■ Data for this exercise:

··········

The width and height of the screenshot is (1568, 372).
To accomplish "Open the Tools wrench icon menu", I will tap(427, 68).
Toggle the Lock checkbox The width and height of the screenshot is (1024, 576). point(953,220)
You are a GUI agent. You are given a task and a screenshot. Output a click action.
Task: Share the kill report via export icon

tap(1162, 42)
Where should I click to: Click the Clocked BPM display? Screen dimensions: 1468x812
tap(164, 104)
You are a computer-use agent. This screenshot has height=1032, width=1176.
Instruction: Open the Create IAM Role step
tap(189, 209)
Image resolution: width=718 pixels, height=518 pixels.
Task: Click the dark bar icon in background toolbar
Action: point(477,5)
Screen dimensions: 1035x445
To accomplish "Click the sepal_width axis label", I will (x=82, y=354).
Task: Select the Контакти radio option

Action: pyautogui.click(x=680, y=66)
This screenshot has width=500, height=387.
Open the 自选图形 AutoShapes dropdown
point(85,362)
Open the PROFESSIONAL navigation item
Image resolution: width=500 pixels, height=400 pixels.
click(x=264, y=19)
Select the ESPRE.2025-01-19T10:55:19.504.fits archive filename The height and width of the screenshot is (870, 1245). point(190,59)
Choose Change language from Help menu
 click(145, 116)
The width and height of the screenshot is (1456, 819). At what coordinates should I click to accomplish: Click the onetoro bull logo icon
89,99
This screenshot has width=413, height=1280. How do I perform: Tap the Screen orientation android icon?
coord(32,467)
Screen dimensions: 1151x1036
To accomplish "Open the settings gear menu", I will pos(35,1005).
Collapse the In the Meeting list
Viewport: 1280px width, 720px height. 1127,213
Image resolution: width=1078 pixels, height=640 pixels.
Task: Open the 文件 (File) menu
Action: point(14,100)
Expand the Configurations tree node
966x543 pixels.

··········

■ Exercise requirements: Filter the lines above, keeping each one that contains the string "agent".

■ Solved exercise:
You are a GUI agent. You are given a task and a screenshot. Output a click action.
You are a computer-use agent. This screenshot has height=1032, width=1176.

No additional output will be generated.